▸ **Aim of the exercise**: The entries below are to be duplicated exactly, with nothing left out.

****

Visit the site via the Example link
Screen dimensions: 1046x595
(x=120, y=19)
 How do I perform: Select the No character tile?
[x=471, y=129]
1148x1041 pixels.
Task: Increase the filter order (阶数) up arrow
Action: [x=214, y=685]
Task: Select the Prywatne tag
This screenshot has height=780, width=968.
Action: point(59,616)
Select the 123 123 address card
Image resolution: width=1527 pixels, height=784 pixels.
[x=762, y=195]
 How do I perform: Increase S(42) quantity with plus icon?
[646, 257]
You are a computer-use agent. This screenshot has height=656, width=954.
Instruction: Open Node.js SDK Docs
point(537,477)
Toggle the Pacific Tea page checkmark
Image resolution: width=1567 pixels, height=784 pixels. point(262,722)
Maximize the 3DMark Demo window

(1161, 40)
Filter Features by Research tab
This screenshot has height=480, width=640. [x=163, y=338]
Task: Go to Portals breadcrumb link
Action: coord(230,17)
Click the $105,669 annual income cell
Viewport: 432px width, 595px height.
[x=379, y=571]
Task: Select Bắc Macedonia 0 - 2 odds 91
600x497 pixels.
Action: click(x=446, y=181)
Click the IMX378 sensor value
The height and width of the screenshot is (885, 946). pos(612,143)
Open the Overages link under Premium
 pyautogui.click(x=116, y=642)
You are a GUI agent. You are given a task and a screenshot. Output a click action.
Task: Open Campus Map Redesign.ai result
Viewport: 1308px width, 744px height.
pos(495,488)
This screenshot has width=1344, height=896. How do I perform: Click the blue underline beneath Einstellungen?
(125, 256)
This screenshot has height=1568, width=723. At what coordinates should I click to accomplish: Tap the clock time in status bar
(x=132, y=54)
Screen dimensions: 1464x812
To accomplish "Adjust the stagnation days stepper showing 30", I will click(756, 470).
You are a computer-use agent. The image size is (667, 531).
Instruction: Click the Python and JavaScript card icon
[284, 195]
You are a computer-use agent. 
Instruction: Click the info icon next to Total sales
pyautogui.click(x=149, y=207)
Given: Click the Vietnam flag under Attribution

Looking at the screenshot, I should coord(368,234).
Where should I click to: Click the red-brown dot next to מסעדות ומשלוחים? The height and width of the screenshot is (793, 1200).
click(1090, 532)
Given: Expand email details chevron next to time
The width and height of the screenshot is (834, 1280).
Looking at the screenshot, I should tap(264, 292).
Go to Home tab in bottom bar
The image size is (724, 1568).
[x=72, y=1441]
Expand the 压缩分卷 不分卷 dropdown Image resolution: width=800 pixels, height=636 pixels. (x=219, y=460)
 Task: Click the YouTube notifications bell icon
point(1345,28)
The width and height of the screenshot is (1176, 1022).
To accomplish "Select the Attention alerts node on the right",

****

▸ **Result of this task**:
Visit the site via the Example link
Screen dimensions: 1046x595
(x=120, y=19)
 How do I perform: Select the No character tile?
[x=471, y=129]
1148x1041 pixels.
Task: Increase the filter order (阶数) up arrow
Action: [x=214, y=685]
Task: Select the Prywatne tag
This screenshot has height=780, width=968.
Action: point(59,616)
Select the 123 123 address card
Image resolution: width=1527 pixels, height=784 pixels.
[x=762, y=195]
 How do I perform: Increase S(42) quantity with plus icon?
[646, 257]
You are a computer-use agent. This screenshot has height=656, width=954.
Instruction: Open Node.js SDK Docs
point(537,477)
Toggle the Pacific Tea page checkmark
Image resolution: width=1567 pixels, height=784 pixels. point(262,722)
Maximize the 3DMark Demo window

(1161, 40)
Filter Features by Research tab
This screenshot has height=480, width=640. [x=163, y=338]
Task: Go to Portals breadcrumb link
Action: coord(230,17)
Click the $105,669 annual income cell
Viewport: 432px width, 595px height.
[x=379, y=571]
Task: Select Bắc Macedonia 0 - 2 odds 91
600x497 pixels.
Action: click(x=446, y=181)
Click the IMX378 sensor value
The height and width of the screenshot is (885, 946). pos(612,143)
Open the Overages link under Premium
 pyautogui.click(x=116, y=642)
You are a GUI agent. You are given a task and a screenshot. Output a click action.
Task: Open Campus Map Redesign.ai result
Viewport: 1308px width, 744px height.
pos(495,488)
This screenshot has width=1344, height=896. How do I perform: Click the blue underline beneath Einstellungen?
(125, 256)
This screenshot has height=1568, width=723. At what coordinates should I click to accomplish: Tap the clock time in status bar
(x=132, y=54)
Screen dimensions: 1464x812
To accomplish "Adjust the stagnation days stepper showing 30", I will click(756, 470).
You are a computer-use agent. The image size is (667, 531).
Instruction: Click the Python and JavaScript card icon
[284, 195]
You are a computer-use agent. 
Instruction: Click the info icon next to Total sales
pyautogui.click(x=149, y=207)
Given: Click the Vietnam flag under Attribution

Looking at the screenshot, I should coord(368,234).
Where should I click to: Click the red-brown dot next to מסעדות ומשלוחים? The height and width of the screenshot is (793, 1200).
click(1090, 532)
Given: Expand email details chevron next to time
The width and height of the screenshot is (834, 1280).
Looking at the screenshot, I should tap(264, 292).
Go to Home tab in bottom bar
The image size is (724, 1568).
[x=72, y=1441]
Expand the 压缩分卷 不分卷 dropdown Image resolution: width=800 pixels, height=636 pixels. (x=219, y=460)
 Task: Click the YouTube notifications bell icon
point(1345,28)
The width and height of the screenshot is (1176, 1022).
To accomplish "Select the Attention alerts node on the right",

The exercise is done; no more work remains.